Durante il refactor, abbiamo containerizzato il codice e i componenti del sito web in modo che risultino isolati in un unico ambiente facilmente spostabile e utilizzabile.

Mettendo l’ambiente in alta affidabilità (HA), abbiamo reso l'architettura capace di garantire la continua disponibilità delle applicazioni.

In parallelo, abbiamo condotto attività di FinOps per ottimizzare l’impiego delle risorse in Cloud e ridimensionare i loro costi dovuti alla Lift and Shift migration precedente.

Ora MCZ conta su di un ambiente più elastico, più aderente ai reali utilizzi delle risorse necessarie e dai costi molto più contenuti.

MCZ schema
Le funzionalità di MCZ

Replatforming e refactoring

L’infrastruttura è stata migrata su AWS per avere maggiore stabilità e maggiore flessibilità.
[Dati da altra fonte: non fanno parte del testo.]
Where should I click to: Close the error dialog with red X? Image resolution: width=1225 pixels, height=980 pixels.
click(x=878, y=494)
Parallelamente, la riscrittura del codice è stata necessaria per scompattare il monolite di MCZ, containerizzando i singoli moduli in modo indipendente. Ora, ogni modulo scala in autonomia in base alle richieste, ottimizzando le prestazioni complessive, riducendo i costi di gestione e azzerando i tempi di downtime.
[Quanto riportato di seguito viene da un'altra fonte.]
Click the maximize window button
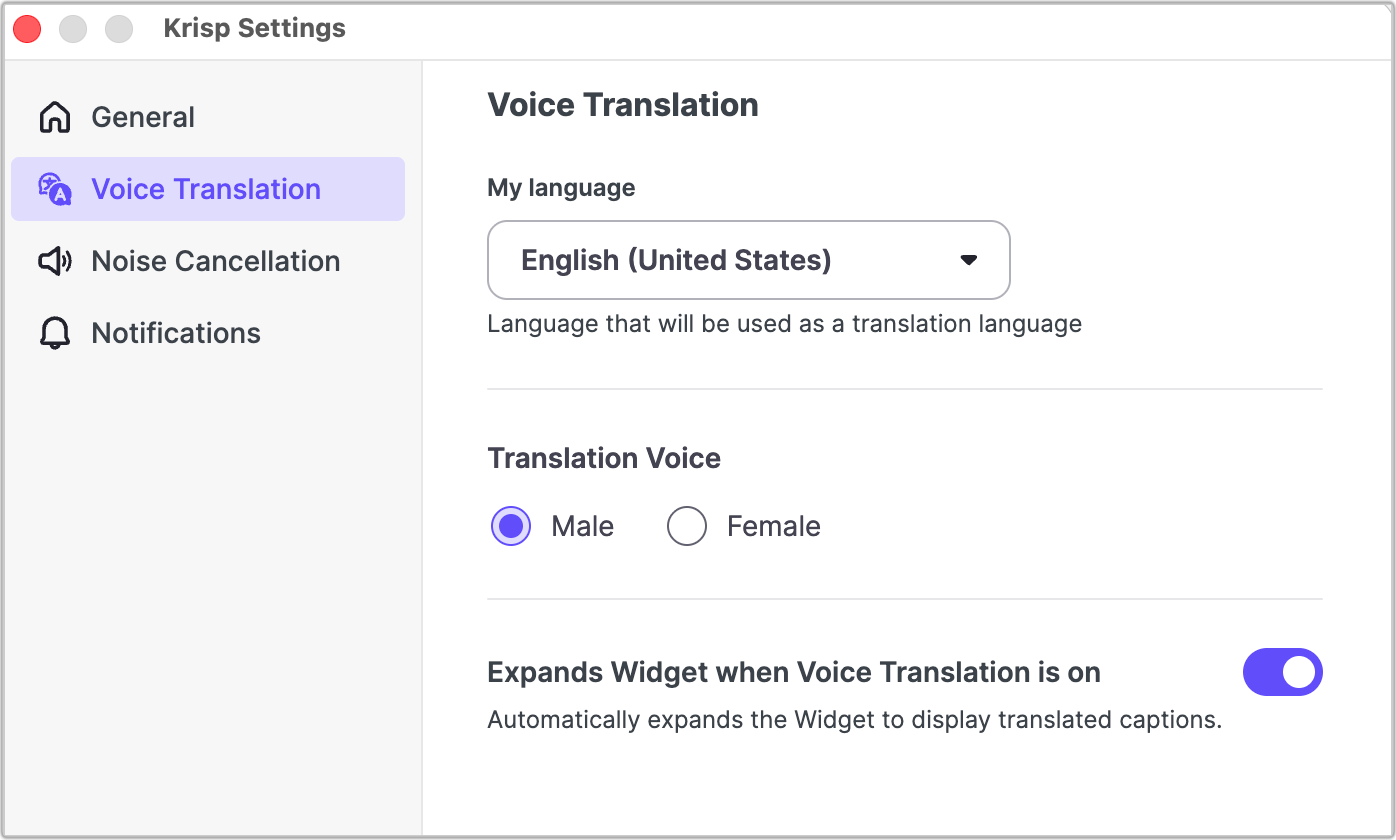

Separazione dei layer su RDS e S3

Il monolite è stato disaccoppiato separando il layer applicativo da quello di persistenza, ora gestito su Amazon RDS e S3. L’obiettivo era isolare lo stato dall'applicazione, eliminando i vincoli di coesistenza sullo stesso server. Le prestazioni migliorano grazie a risorse dedicate che scalano in modo indipendente. Inoltre, la nuova architettura garantisce una sicurezza granulare e una resilienza superiore, contando su strategie di backup automatiche e indipendenti dal ciclo di vita dell'applicazione.

Gestione CDN

Amazon CloudFront protegge l’architettura con un perimetro cruciale di sicurezza. Come CDN, memorizza in cache i file statici di S3 (immagini e PDF) nelle Edge Locations globali, minimizzando i tempi di caricamento per gli utenti. Parallelamente, intercetta e respinge gli attacchi informatici (come i DDoS) direttamente al perimetro, prima che colpiscano l'infrastruttura interna. L’applicazione è blindata, impedendo al traffico inutile o malevolo di sovraccaricare i container e il database centrali.
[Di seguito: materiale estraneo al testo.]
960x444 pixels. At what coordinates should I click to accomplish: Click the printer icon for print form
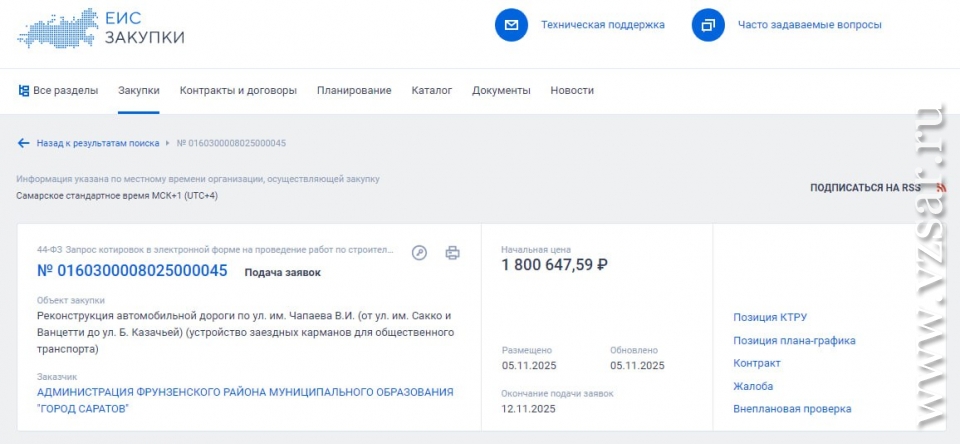pyautogui.click(x=452, y=253)
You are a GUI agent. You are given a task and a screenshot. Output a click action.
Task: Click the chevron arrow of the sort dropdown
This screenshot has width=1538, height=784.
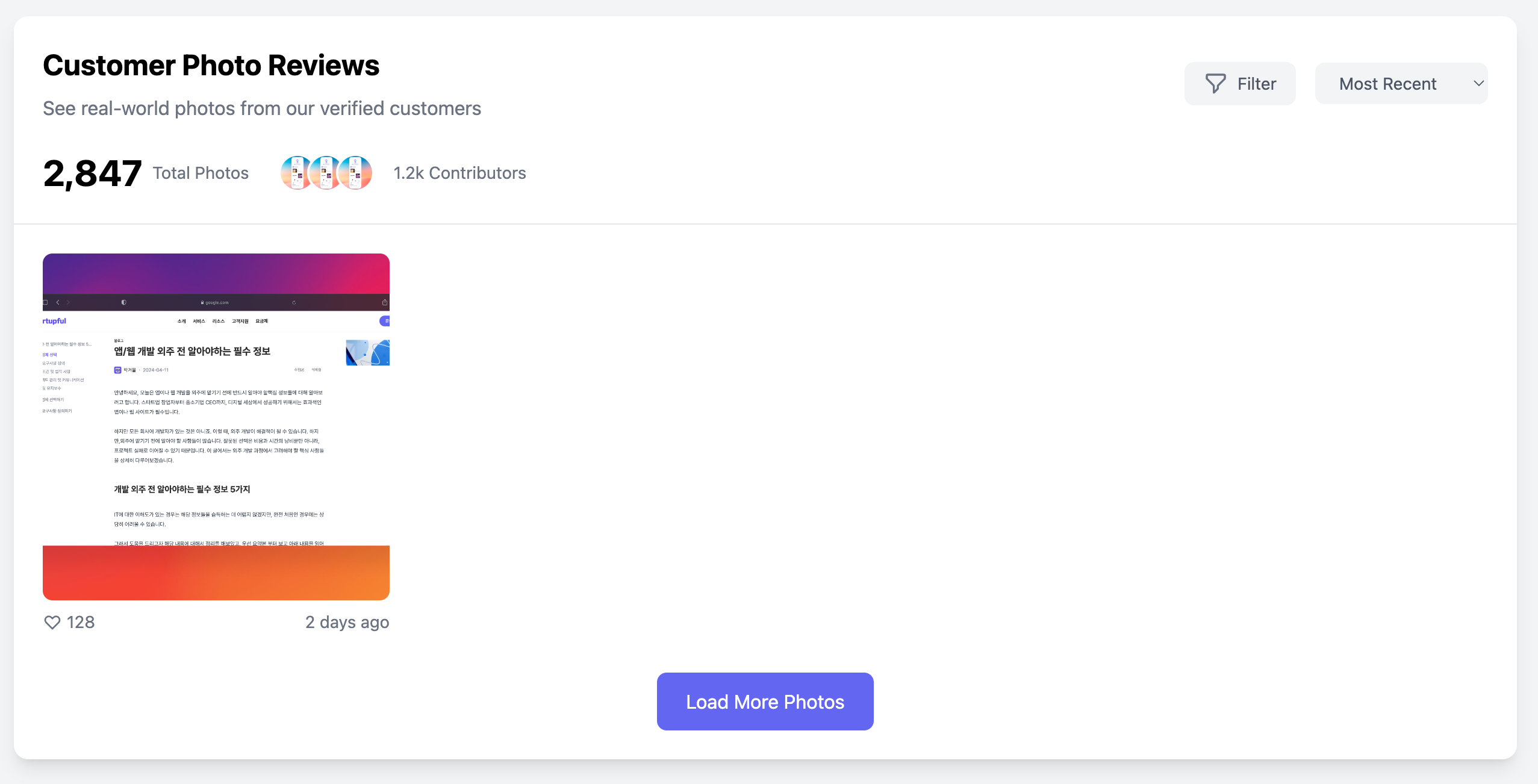[1478, 84]
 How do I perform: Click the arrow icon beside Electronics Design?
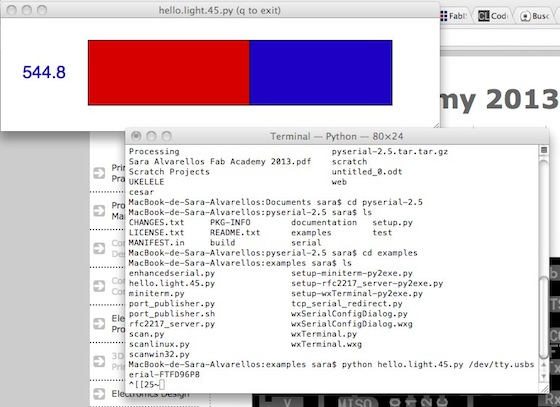[x=99, y=394]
High Availability con Load Balancer e Autoscaling

Il Load Balancer distribuisce il traffico in modo intelligente tra i moduli containerizzati, aggirando i guasti e reindirizzando gli utenti solo verso healthy resource. L'Autoscaling adatta invece l'infrastruttura in tempo reale, seguendo i picchi di traffico e usando solo le risorse davvero necessarie.

Orchestrazione ECS

ECS trasforma i pezzi isolati del software di MCZ in un organismo unico, fluido, intelligente e indistruttibile senza la necessità di interventi manuali. Il sistema decide dove e quando avviare i container, bilanciando le risorse AWS. Garantisce il self-healing, sostituendo all'istante un modulo se smette di funzionare, e coordina gli aggiornamenti a zero downtime, rilasciando nuove funzionalità in background mentre gli utenti navigano sul sito.

Pipeline CI/CD

Con la Continuous Integration (CI), ad ogni modifica del codice, il sistema crea automaticamente un nuovo container e lo sottopone a test rigorosi per intercettare e bloccare i bug prima del rilascio. A controlli superati, la Continuous Deployment (CD) invia il modulo aggiornato ad Amazon ECS, che lo distribuisce online a zero downtime. In questo modo, il rilascio di modifiche, correzioni e nuove funzionalità su MCZ risulta semplificato, senza la necessità di operare manualmente o interruzioni di servizio.